Elder’s Calhoun measures above the current standard of historical scholarship, allowing us to see the revolutionary orientation of this extraordinary man. Revolution can only be achieved through force or fraud. In a country as patriotically devoted to Republicanism as early America, force was ruled out. As for fraud, the necessity of “progress” can serve as a cover for revolutionary innovation and did serve Calhoun as a convenient excuse to dethrone Jefferson, whom he outwardly professed to admire and follow.

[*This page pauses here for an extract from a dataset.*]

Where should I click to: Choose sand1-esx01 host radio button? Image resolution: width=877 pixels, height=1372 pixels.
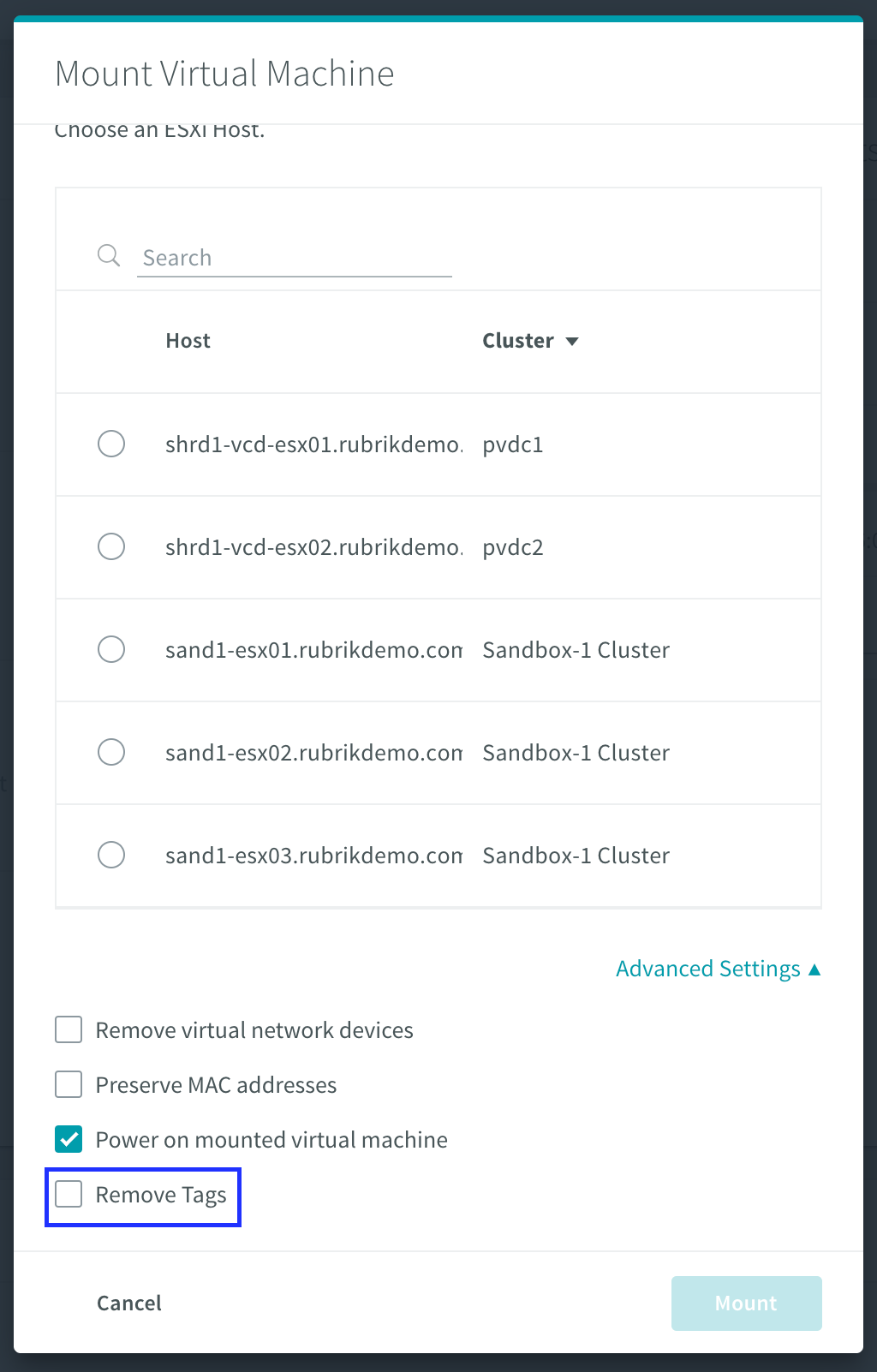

The next step is to recognize that Calhoun’s rejection of the natural right to liberty, possessed by all alike, jettisoned the animating core of Jefferson’s republican principles and the basis of majority rule. Anyone who accepts the idea propounded by Calhoun and the slaveholders that slavery underwrote anybody’s liberty is deceived by their use of the word “liberty,” and understands neither the principles of the American Founding nor the brute effect of slavery on the political community. Oligarchic liberty gains its form and strength from feeding a devouring appetite to do as I will with myself and also to you, if I can; republican liberty requires moderation and restraint. I may do with myself what I please, which you must respect; and I must respect your right to do as you please. The same word—liberty— used by genuine republicans and self-servingly misused by Calhoun and his ruling class, covered over a difference in principles as stark as night and day.

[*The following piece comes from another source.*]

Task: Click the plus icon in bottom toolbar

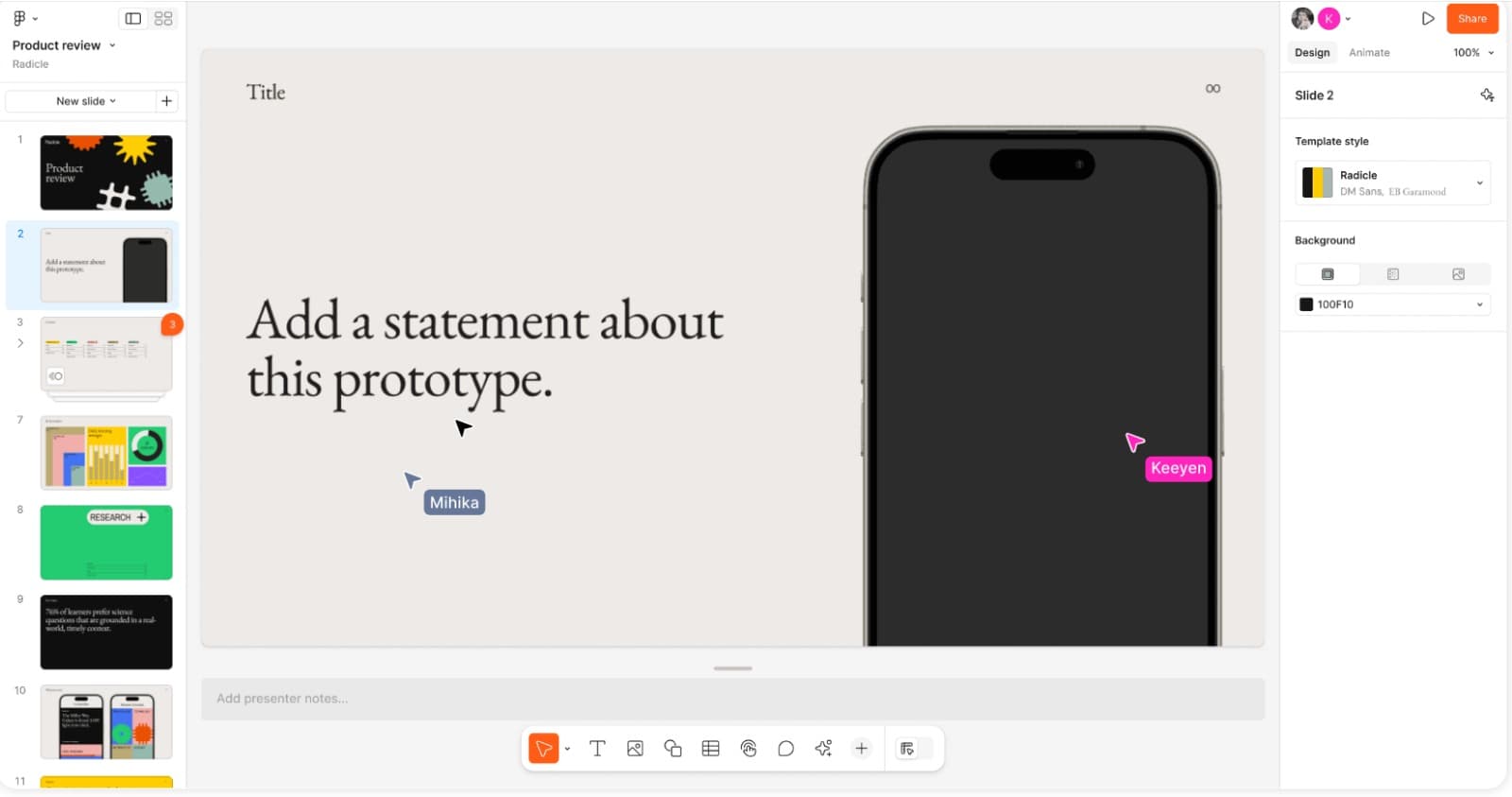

Power, young Calhoun said on the floor of the House, “can only be restrained by power. Nations are, for the most part not restrained by moral principles, but by fear.” That aptly describes the oligarchic view of political society in which the rights of individuals are not equally fixed by mutually respected moral principles, but by their variable power to fix rights where they can, in struggle against one another. Studied in light of the contrast between oligarchic and republican principles, the “two grand epochs” of Calhoun’s career form a coherent whole.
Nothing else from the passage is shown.